3 insurance triggers startups should be aware of.
Startups have to worry about a lot of things when they are getting going. Quite a few items i’m sure we all wish they could sidestep, insurance is one of them. Unfortunately, insurance is one of those things that is going to creep up occasionally and in some cases inevitably. Below are 3 instances where you just plain have to bite your lip and take care of business.
1) Vendor contracts
As startups begin to pick up business, vendor contracts may come into play. Vendor contracts may require that the firm entering into an arrangement with a client company secure certain levels insurance coverage. This may extend to specific coverages such as professional liability (errors & omissions), commercial auto and umbrella coverages as well as general liability, especially in the case of services firms.
A common vendor contract will require that at a minimum general liability and professional liability coverage is put into place. Starting points for amounts of coverage will be $1 million per occurrence and increase from there dependent on the nature and scale of the work.
2) Moving into commercial space
Some startups will make this move quickly, others when revenues can support it. Bottom line is most startups won’t stay in their basement forever. Moving into commercial space, even virtual or shared office space will likely entail a lease or some form of agreement. These agreements may include an insurance clause stating that the startup needs to go secure a certain level of General Liability coverage and name the property owner on the policy.

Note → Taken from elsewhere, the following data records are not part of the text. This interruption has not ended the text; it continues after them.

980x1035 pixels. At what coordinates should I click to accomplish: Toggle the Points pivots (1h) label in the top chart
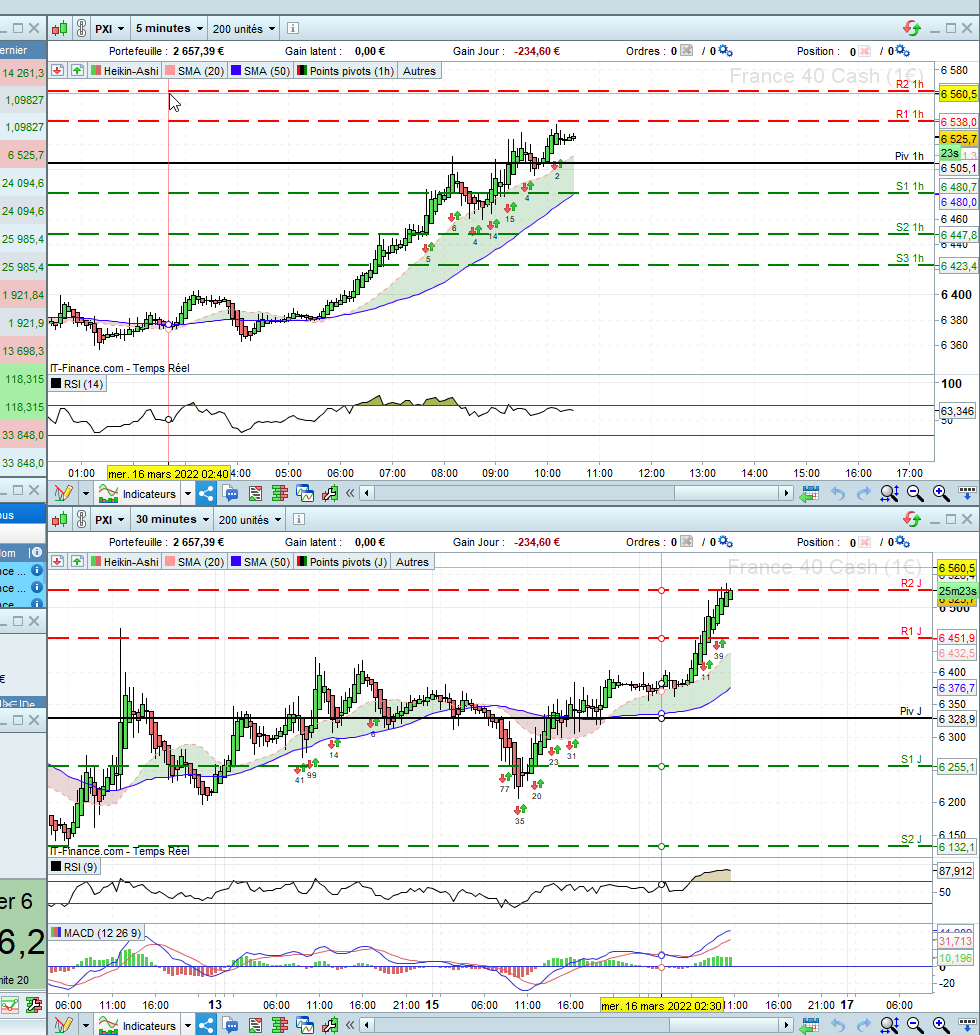(x=346, y=71)
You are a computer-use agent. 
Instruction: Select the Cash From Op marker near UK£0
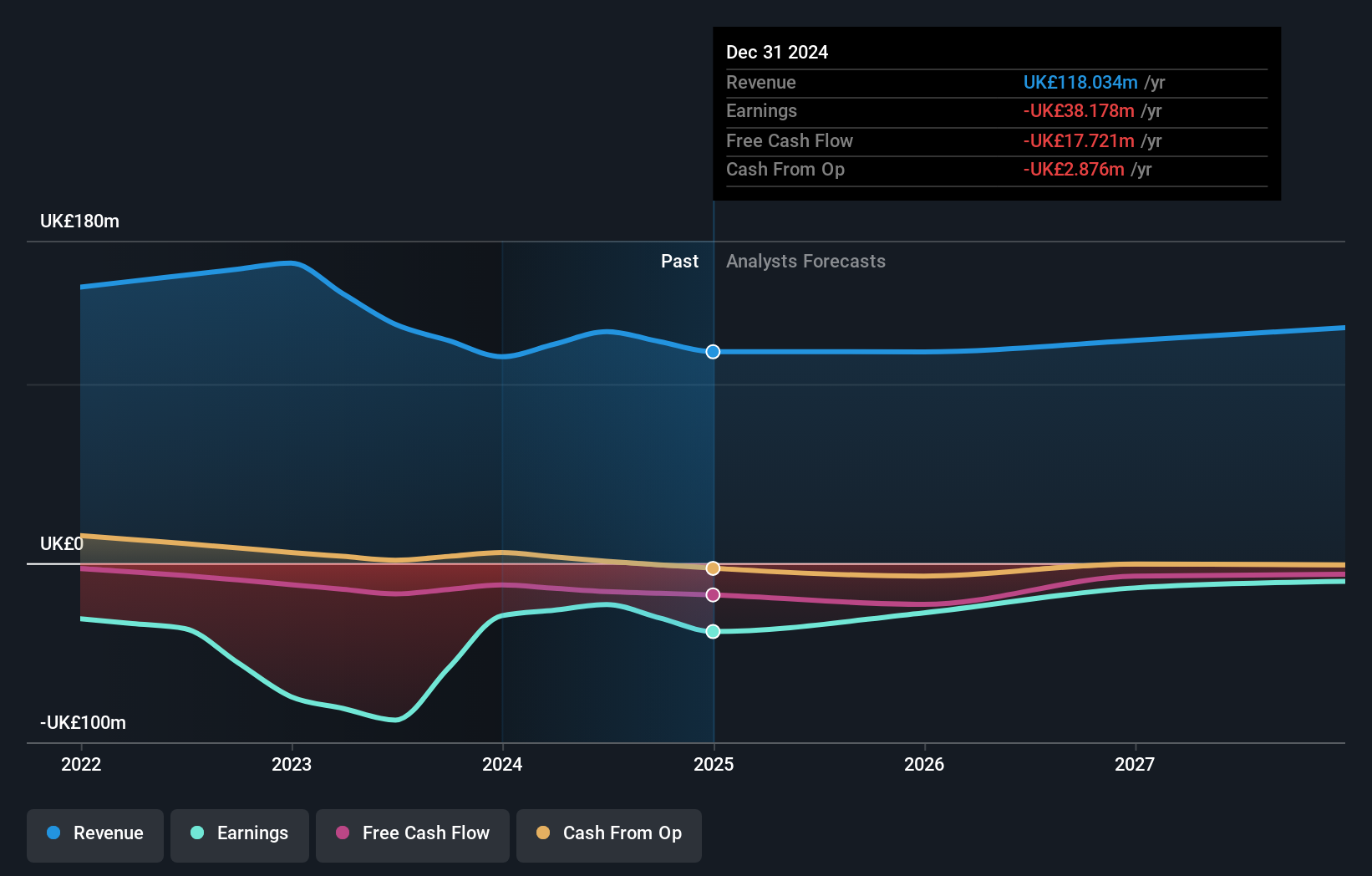[x=713, y=568]
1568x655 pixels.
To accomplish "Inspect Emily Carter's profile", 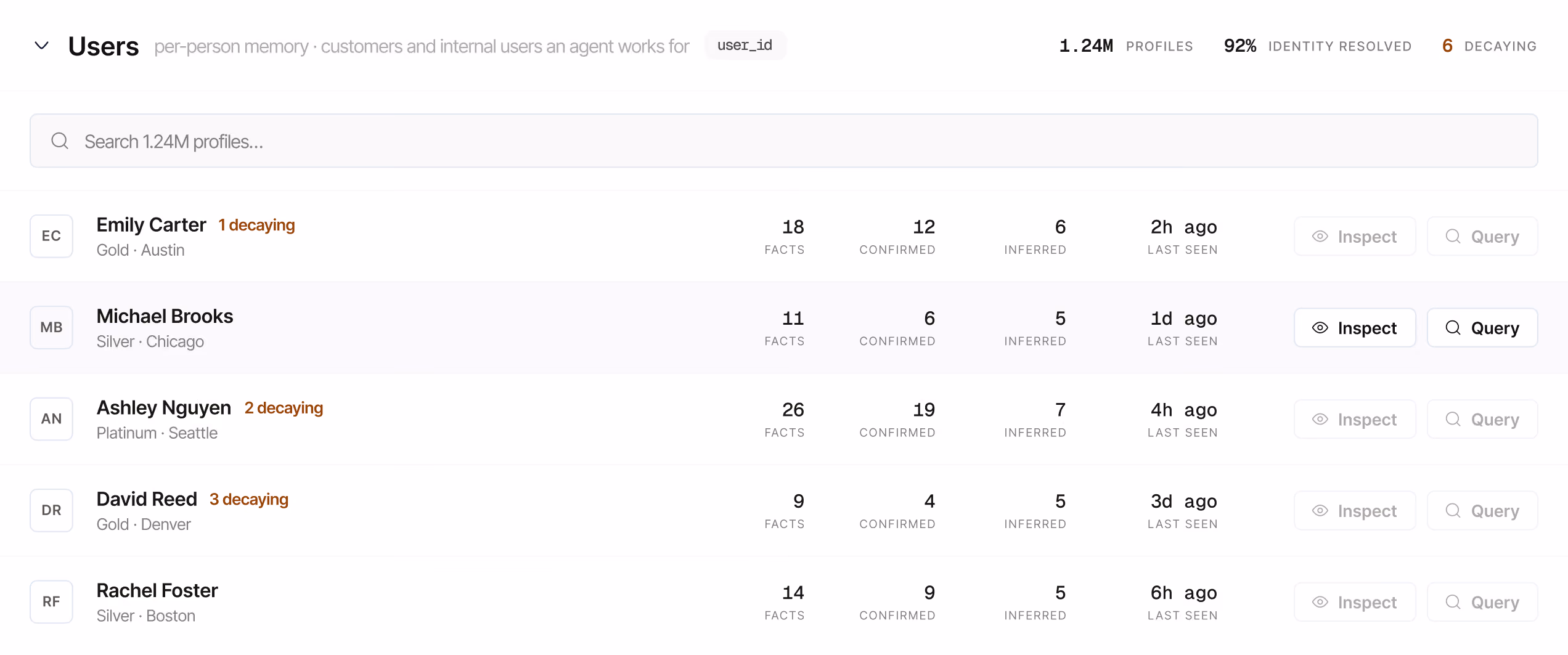I will [x=1355, y=236].
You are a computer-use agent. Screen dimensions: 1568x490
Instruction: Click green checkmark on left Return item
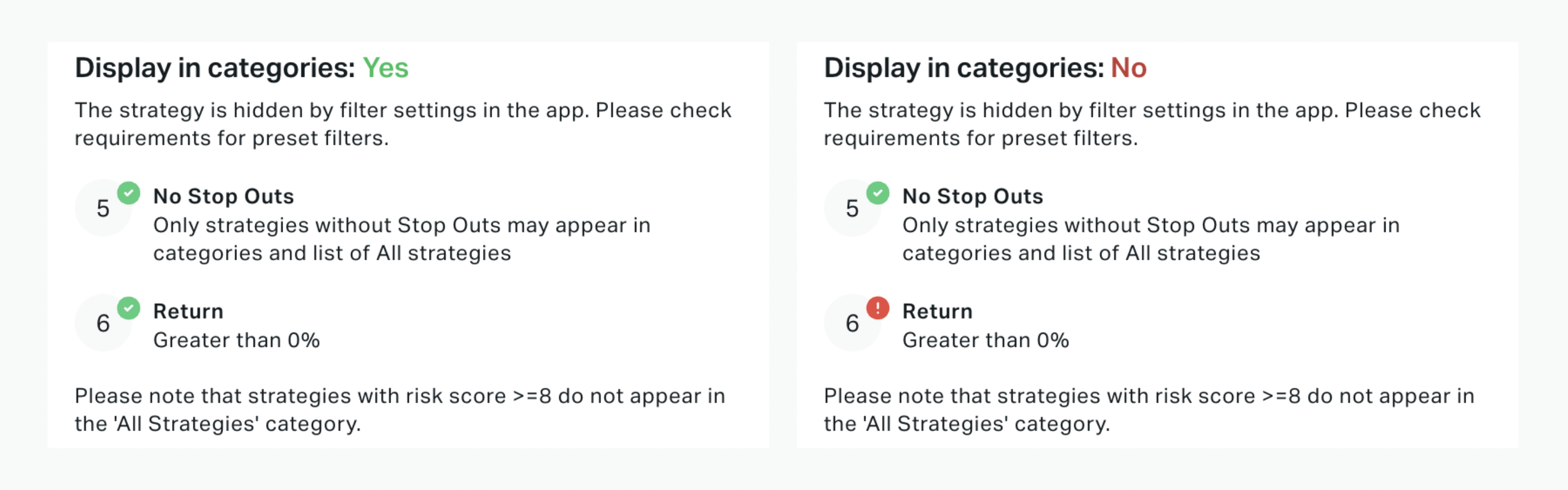pos(128,308)
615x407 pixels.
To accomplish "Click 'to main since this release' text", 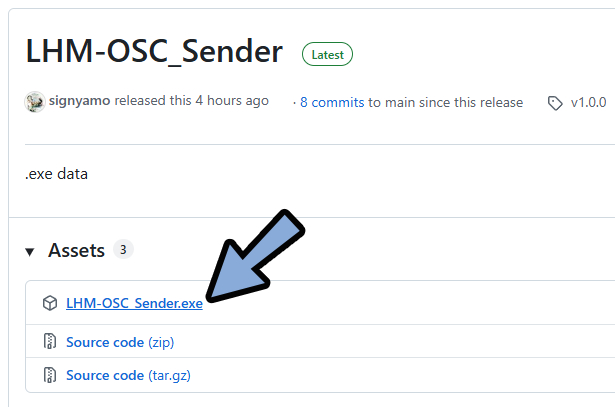I will point(446,102).
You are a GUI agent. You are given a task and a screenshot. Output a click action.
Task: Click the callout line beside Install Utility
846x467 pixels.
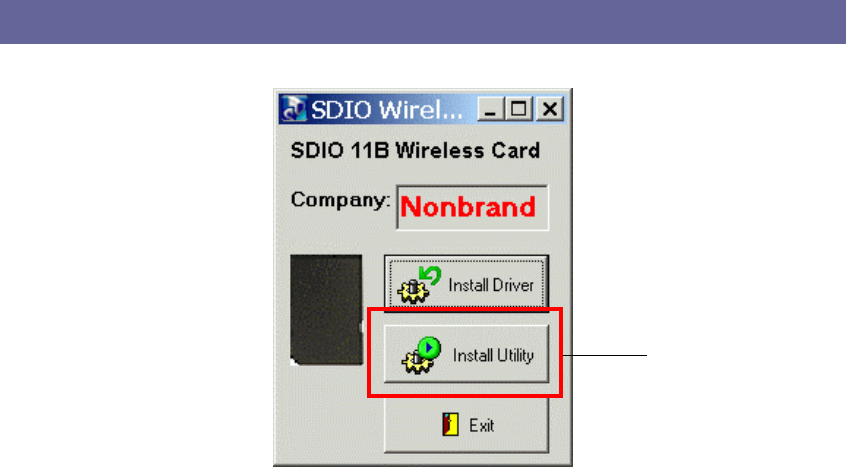[x=605, y=355]
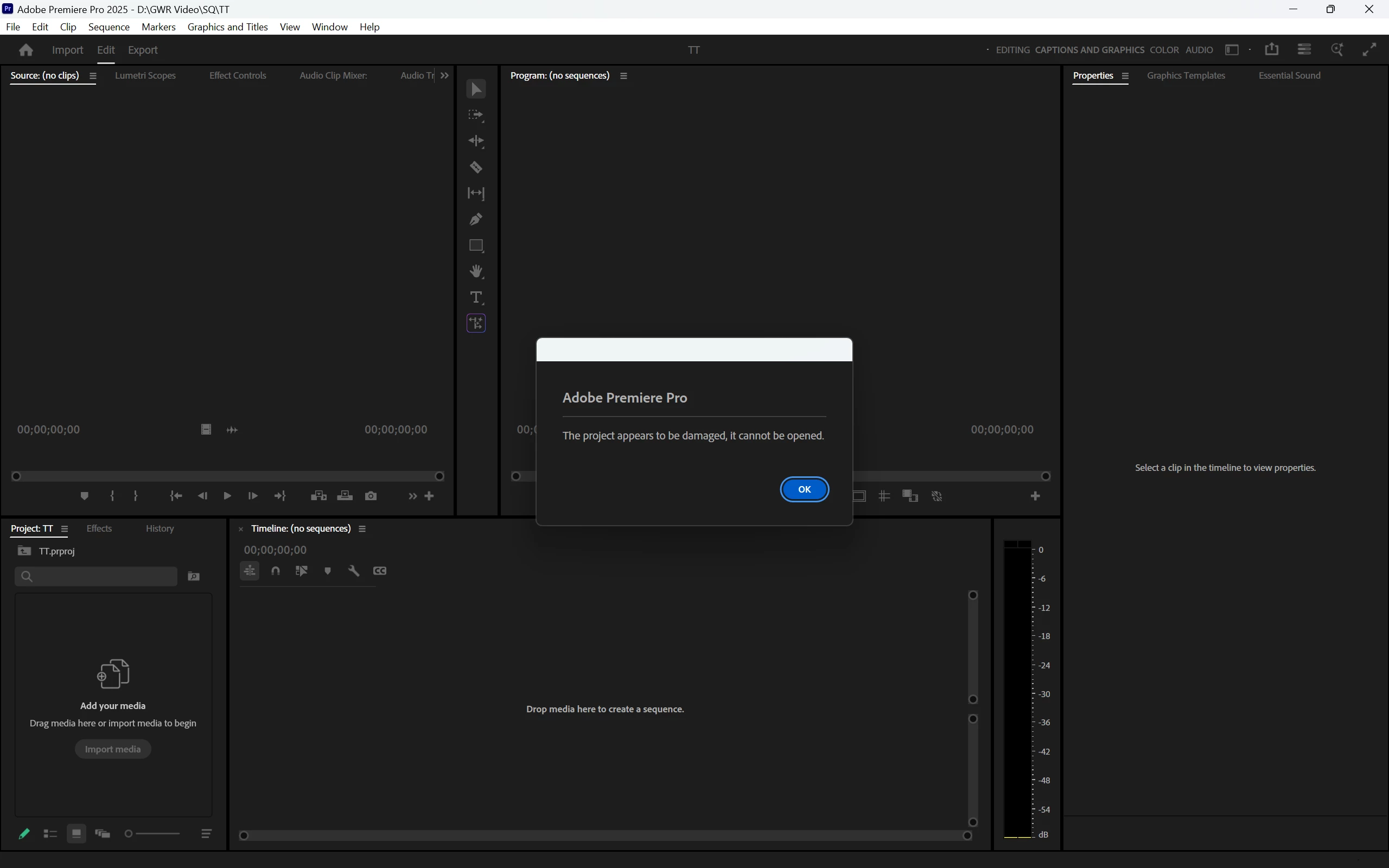The image size is (1389, 868).
Task: Click the Import media button
Action: pos(112,749)
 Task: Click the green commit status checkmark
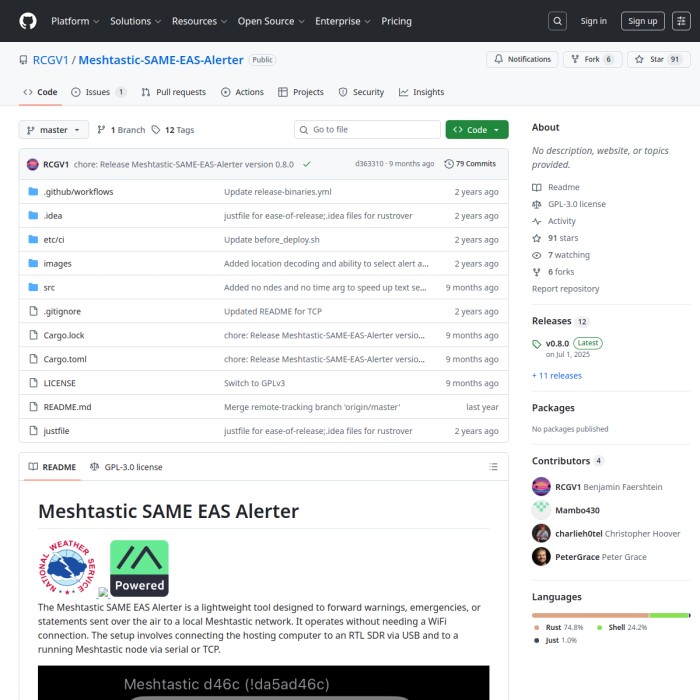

Property Owners will likely require that they be named on such policies as additional insureds and require that a valid certificate of insurance be provided to the management office before handing over the keys. It’s good to be conscious of such requirements to make such a move seamless. The cost associated with coverage that will satisfy property manager typically aren’t too expensive, relatively speaking. You can usually take care if things for less than 1k/year.
3) Getting Workers Comp
You will need to secure Workers Compensation with your first hire, be it full or part time. But one question that crops up quite often is ‘do I need to get it for myself?’ This will depend on how your company is set up. If you are an officer of an S or C-Corporation then the company may need a Workers Compensation policy that includes those officers. Any corporate officer who owns at least a 25% interest in the corporation may be able to exempt themselves from the provisions of the Workers’ Compensation Act. If the company is a sole proprietorship, LLC or LLP, owners can hold themselves exempt from the requirement.
In Massachusetts, penalties for not having Workers Compensation coverage can add up quickly. Per the MA Dept. of Industrial Accidents, employers operating without Workers’ Compensation insurance will be issued a STOP WORK ORDER by the DIA Office of Investigations and shall be assessed a minimum fine of $100 per day commencing on the date of the issuance. Fines accrue each day until insurance coverage becomes effective, and the fine must be paid in full to release the STOP WORK ORDER, as authorized under M.G.L. c. 152, Sec. 25C. These orders can be appealed, but fines accrue at $250 per day when appealed, and STOP WORK ORDERS remain in effect until insurance becomes effective and the fine is paid.
In addition, an employer may be subject to criminal sanctions, including not more than one-year imprisonment and/or up to a $1500 fine upon conviction. Uninsured employers are also subject to debarment from public contracts for a period of three years.
Needless to say, it’s better to get the coverage in place.